Und dann lockte noch der Berg. In Bern hatte ich mir im Juni in der altehrwürdigen Buchhandlung "Stauffacher" "Der Zauberberg" von Thomas Mann gekauft. War ich schon einmal in der Schweiz, so könnte ich ja auch den Roman lesen, der Anfang des 20. Jahrhunderts in den Bergen von Davos spielt, so nahm ich es mir vor. Das Buch mit seinen rund 1000 Seiten war seit meinem Kauf mein treuer Begleiter.

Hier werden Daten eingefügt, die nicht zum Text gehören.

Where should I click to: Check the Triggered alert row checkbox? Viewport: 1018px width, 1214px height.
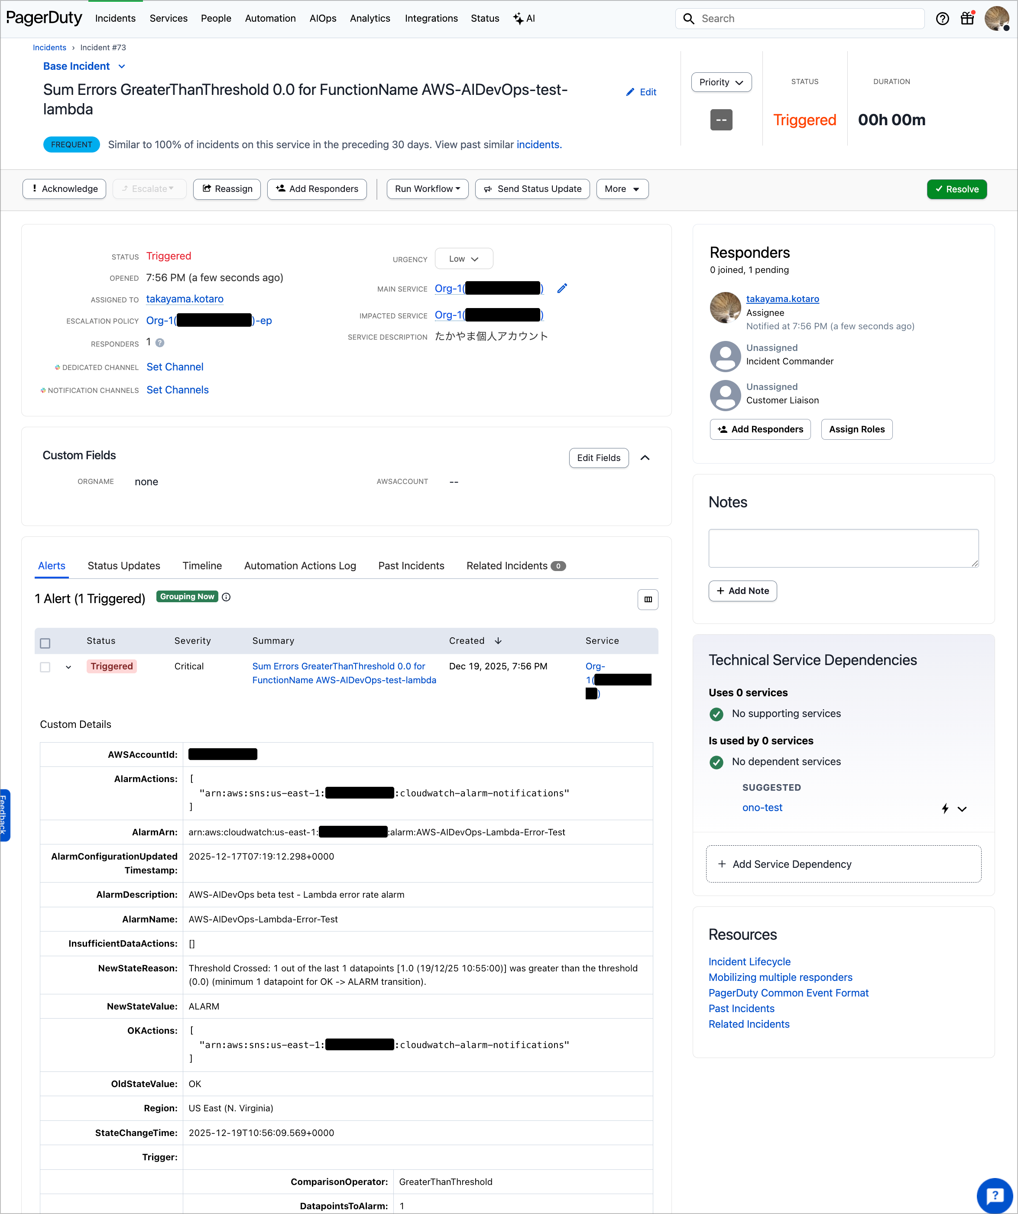[x=45, y=667]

Davos liegt wie Sils Maria im Kanton Graubünden, dem größten Kanton der Schweiz und zwar etwa 80 Kilometer von dort aus nördlich. So ergriff ich die Gelegenheit, mit der Rhätischen Bahn (der Eisenbahngesellschaft im Kanton Graubünden) direkt von Sils Maria über St. Moritz nach Davos zu fahren. Dabei kam ich in den Genuss der zutiefst beeindruckenden Albulastrecke, die die Bahn im Schmalspurmodus über zahlreiche Brücken, Viadukte und durch viele Tunnel führt. Seit 2008 gehört diese Bahnlinie zum UNESCO-Weltkulturerbe.
In Davos wollte ich mit eigenen Augen sehen, wo Hans Castorp, sein Vetter Joachim Ziemßen, Mme Chauchat und viele weitere Romanfiguren gelebt hatten in der Hoffnung, von der Tuberkulose zu genesen. Doch wo war es, das Lungensanatorium, das Thomas Mann (1875-1955) als "Gebäude mit Kuppelturm, das vor lauter Balkonlogen von weitem löcherig und porös wirkte wie ein Schwamm" beschrieb?
Vor Ort erfragte ich dies. Euch verrate ich es direkt hier: Das Gebäude liegt auf dem Berg Schatzalp auf 1861 Metern über dem Meeresspiegel.
Die Zürcher Architekten Otto Pfleghard und Max Haefeli hatten von 1898 bis 1900 das riesige Gebäude im Jugendstil erbaut. Es wurde am 21. Oktober 1900 eröffnet und diente seitdem als Luxussanatorium, das dank der frischen Bergluft zahlreiche Europäer aus dem Flachland zur Kur anlockte. Einer dieser Gäste war Katja Mann, die Ehefrau von Thomas Mann, die der spätere Nobelpreisträger 1912 auf der Schatzalp besuchte. Das Sanatorium inspirierte Thomas Mann zu seinem großen Roman.
1946 wurde das Antibiotikum Streptomycin erfunden. Damit war die Tuberkulose besiegt. Das Lungensanatorium auf der Schatzalp hatte ausgedient. 1953 wurde es in ein Hotel umgewandelt.
An der Fassade und innerhalb des Gebäudes wurde wenig verändert. So kann man sich, wenn man in der Lobby des Hotels sitzt und in "Der Zauberberg" liest, sehr genau vorstellen, wie Hans Castorp und sein Vetter Joachim Ziemßen stundenlang auf den Balkonen liegen und die frische Höhenluft einatmen.
Direkt neben der Lobby liegt der Speisesaal, in den man hinein lugen kann und die Türen sieht, die Madame Chauchat zuknallte, bevor sie sich ihrer Tischgesellschaft anschloss und Hans Castorp sie vergötternd beäugte. Ebenso kann man auf den Fluren schreiten und nach dem Zimmer mit der Nummer 34 suchen, das Hans Castorp zwischen seinem Vetter und dem "etwas salopp und lauten" russischen Ehepaar bewohnte.
Ein paar Stunden lesend auf der Schatzalp entfalten ihre eigene Magie. So wie Hans Castorp dort sieben Jahre statt der geplanten drei Wochen blieb, verstrich bei mir die Zeit nach den eigenen Gesetzen der Bergwelt: Erst als ich die letzte Seite des Romans gelesen hatte, verließ ich den Zauberberg und stieg hinab ins Tal.